Artificial coastal sand nourishments are applied for various reasons:
- to compensate losses due to (structural) erosion, and hence maintaining biodiversity
- to enhance the safety of the hinterland against flooding
- to broaden a beach or create new beaches e.g. for recreational purposes
- to reclaim new areas such as peninsulas or artificial islands for urban or industrial development
- to feed the surrounding coast with sand at a rate governed by nature
In the case of structural erosion, the nourishment will have to be repeated from time to time as the erosion is an ongoing process. The interval between successive nourishments depends on the rate of erosion and on the equipment mobilization costs. In addition, the timing of the nourishment should be carefully chosen with respect to breeding season of species (seals, birds, etc.) and nursery habitats of fish and shrimps. Generally, an interval of five years is considered acceptable (for Dutch cases). Compared to hard solutions, nourishments must be repeated from time to time, hence it is flexible, while costs are spread over a longer time. For conditions along the Dutch coast this makes the soft nourishments more economical than the hard solutions with the added advantage that no lee-side erosion occurs (typical for hard solutions).
Sand nourishments can be carried out at various locations in the profile, such as the shoreface or foreshore (underwater), beach & surf zone and in the dune zone. In alongshore direction, the nourishment can be distributed over a large distance or placed more locally (concentrated). In the latter case, the goal of the nourishment could be to feed the adjacent coast gradually. Tide, winds and waves transport the sediments and spread it along the coast. This distribution of sand occurs gradually at rates that the adaptation of nature and species can keep up with. This enables nature and species to adapt.
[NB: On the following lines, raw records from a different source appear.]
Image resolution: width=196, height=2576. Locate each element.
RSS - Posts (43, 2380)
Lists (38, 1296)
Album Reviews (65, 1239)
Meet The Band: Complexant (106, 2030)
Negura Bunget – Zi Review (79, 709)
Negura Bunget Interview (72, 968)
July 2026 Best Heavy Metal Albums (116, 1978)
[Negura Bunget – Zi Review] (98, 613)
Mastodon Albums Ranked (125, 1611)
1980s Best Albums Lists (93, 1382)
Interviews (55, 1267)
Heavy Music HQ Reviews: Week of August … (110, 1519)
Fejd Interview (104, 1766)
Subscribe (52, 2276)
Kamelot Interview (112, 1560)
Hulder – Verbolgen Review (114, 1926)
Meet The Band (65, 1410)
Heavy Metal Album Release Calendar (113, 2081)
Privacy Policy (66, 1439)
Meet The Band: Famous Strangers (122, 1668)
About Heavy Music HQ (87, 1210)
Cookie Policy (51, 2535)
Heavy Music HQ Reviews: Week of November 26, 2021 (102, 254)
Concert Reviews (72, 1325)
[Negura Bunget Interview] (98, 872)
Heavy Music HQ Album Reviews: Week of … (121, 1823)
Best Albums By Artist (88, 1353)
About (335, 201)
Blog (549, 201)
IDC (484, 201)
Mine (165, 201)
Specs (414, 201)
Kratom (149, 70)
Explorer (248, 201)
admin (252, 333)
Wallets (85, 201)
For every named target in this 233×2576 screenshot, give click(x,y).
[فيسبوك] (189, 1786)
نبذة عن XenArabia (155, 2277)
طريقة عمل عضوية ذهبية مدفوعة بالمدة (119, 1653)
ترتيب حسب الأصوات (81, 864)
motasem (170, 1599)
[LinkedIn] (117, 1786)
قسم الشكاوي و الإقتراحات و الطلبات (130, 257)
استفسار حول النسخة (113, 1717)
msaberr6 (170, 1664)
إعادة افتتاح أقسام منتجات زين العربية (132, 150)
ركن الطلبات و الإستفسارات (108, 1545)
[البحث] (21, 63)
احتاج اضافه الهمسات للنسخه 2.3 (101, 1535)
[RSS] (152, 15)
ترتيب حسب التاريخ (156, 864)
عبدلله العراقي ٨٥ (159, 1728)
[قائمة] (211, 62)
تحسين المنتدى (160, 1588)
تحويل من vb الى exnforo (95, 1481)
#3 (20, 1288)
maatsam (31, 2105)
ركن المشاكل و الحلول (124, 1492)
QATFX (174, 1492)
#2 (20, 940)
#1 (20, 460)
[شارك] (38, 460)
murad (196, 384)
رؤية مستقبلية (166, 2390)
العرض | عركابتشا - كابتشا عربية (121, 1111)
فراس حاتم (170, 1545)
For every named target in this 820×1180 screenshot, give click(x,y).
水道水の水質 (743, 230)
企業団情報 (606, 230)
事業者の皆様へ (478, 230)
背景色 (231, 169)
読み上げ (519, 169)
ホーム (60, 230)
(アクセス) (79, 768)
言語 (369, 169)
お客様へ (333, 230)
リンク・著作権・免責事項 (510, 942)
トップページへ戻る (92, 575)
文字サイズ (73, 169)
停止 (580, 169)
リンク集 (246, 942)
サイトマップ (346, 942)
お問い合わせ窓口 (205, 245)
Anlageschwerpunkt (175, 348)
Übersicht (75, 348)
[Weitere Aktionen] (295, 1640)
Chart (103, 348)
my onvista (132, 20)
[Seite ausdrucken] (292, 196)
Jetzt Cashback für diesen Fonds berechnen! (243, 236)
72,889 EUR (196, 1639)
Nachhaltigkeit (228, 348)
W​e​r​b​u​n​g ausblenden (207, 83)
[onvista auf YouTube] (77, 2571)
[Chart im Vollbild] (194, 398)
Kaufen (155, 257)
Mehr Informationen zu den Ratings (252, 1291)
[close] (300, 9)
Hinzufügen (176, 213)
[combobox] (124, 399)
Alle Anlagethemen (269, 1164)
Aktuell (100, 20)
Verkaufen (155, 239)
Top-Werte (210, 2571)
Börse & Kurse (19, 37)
In case of an emerged nourishment, where part of the nourishment reaches above high water level, one can speak of a concentrated nourishment feeding the surrounding coastal area: e.g. the new beach provides new services such as recreation. A very large submerged foreshore nourishment does not provide such services; thus, for additional service for coastal development it is important that part of the nourishment is emerged and accessible (either by foot or boat). In case of an emerged concentrated nourishment the length of the shoreline increases due to the nourishment providing more space for recreation, water sports and beach lovers. In addition, new dunes and vegetation could develop increasing nature value.
Nourishments for coastal development attracts new services and hence new beach visitors (human and animals), which require a different management of the coast at the nourishment and its surroundings. In case of an unprotected nourishment, the shape and bathymetry of the nourishment will change continuously under the forcing of tide, wind and waves. It is therefore important that an adaptive management strategy is adopted to anticipate on unforeseen and poorly predictable developments.
Shallow areas in front of hydraulic infrastructure act as a buffer for safety by dissipating wave energy. Due to the extra segment of water that is created by the rise in sea-level, a sediment shortage on many of such shoals will be created leading to a decrease in area. Nourishments can be an effective measure to fulfill the sediment demand of the shoals and maintain a dynamic equilibrium between erosion and sedimentation.